## Data provided
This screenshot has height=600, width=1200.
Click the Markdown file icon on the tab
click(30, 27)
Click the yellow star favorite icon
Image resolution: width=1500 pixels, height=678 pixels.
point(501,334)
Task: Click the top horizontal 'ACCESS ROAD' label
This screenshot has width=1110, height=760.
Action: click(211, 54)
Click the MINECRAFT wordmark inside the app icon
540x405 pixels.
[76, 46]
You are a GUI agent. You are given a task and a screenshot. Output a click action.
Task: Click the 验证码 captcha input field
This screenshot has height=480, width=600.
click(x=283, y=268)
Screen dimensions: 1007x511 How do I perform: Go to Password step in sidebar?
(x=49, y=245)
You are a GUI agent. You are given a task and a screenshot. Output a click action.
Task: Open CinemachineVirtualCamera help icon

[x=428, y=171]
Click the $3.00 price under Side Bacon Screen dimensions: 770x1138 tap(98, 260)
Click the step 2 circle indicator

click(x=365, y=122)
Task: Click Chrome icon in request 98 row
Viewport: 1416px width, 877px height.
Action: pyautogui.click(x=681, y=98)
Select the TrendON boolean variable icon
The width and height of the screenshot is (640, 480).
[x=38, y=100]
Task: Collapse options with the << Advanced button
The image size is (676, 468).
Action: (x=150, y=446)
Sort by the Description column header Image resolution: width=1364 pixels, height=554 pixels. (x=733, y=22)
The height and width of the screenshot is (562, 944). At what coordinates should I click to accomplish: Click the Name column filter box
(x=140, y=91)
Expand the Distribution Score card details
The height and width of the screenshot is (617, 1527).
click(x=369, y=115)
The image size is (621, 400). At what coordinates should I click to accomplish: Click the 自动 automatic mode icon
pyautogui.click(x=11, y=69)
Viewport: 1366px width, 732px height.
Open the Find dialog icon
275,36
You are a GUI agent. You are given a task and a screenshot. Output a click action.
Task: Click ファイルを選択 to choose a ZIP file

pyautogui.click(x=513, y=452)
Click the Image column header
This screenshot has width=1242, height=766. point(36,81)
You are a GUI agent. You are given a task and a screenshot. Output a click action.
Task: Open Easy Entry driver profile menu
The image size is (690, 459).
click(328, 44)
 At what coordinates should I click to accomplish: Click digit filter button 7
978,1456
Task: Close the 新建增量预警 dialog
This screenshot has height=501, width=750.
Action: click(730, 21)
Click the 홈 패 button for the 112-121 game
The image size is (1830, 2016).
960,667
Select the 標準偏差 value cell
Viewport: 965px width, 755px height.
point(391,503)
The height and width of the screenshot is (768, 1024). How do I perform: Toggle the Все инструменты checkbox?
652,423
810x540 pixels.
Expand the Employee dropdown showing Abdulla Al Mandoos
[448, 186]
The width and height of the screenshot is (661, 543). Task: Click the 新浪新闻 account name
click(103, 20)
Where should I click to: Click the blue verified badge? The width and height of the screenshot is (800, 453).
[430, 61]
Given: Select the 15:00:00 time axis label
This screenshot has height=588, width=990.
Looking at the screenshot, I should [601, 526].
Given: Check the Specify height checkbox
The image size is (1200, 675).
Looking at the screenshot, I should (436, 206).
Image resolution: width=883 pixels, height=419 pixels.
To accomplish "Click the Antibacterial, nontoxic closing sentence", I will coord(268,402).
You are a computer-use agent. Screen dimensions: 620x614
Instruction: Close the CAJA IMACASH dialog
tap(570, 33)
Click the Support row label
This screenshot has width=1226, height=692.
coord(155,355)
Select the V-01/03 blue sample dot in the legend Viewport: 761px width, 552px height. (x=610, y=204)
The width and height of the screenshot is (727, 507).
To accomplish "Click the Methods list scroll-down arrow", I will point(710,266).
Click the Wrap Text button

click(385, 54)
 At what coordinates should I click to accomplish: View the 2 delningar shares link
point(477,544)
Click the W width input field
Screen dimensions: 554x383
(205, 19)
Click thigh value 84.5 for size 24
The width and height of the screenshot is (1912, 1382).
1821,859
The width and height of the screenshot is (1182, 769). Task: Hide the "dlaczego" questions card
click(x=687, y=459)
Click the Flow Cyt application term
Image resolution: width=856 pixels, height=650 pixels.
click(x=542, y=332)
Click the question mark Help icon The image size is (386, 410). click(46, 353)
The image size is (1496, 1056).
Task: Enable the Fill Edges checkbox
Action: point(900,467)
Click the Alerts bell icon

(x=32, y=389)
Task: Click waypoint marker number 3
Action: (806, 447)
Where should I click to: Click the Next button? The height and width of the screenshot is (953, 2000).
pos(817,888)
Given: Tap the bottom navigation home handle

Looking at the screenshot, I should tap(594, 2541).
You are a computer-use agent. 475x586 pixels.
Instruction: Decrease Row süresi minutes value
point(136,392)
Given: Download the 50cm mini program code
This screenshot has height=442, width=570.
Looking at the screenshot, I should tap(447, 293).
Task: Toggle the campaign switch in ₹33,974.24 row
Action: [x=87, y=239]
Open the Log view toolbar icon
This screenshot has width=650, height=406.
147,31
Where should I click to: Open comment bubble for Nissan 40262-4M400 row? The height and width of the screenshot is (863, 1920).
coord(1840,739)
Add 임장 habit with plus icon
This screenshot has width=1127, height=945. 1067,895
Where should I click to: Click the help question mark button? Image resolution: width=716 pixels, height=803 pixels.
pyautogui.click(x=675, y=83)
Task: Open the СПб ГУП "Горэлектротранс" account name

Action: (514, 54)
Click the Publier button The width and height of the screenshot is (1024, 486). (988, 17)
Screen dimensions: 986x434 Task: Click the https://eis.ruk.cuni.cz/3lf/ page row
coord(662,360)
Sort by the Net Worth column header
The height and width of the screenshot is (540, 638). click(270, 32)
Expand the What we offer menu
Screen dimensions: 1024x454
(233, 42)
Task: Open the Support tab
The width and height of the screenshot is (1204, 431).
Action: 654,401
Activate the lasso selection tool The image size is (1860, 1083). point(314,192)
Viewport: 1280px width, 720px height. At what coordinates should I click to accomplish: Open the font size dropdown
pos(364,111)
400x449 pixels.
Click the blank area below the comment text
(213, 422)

## Task
Wherever the string "menu" is found in the listing above, copy the line that contains it.

## Result
Task: Open Easy Entry driver profile menu
Expand the What we offer menu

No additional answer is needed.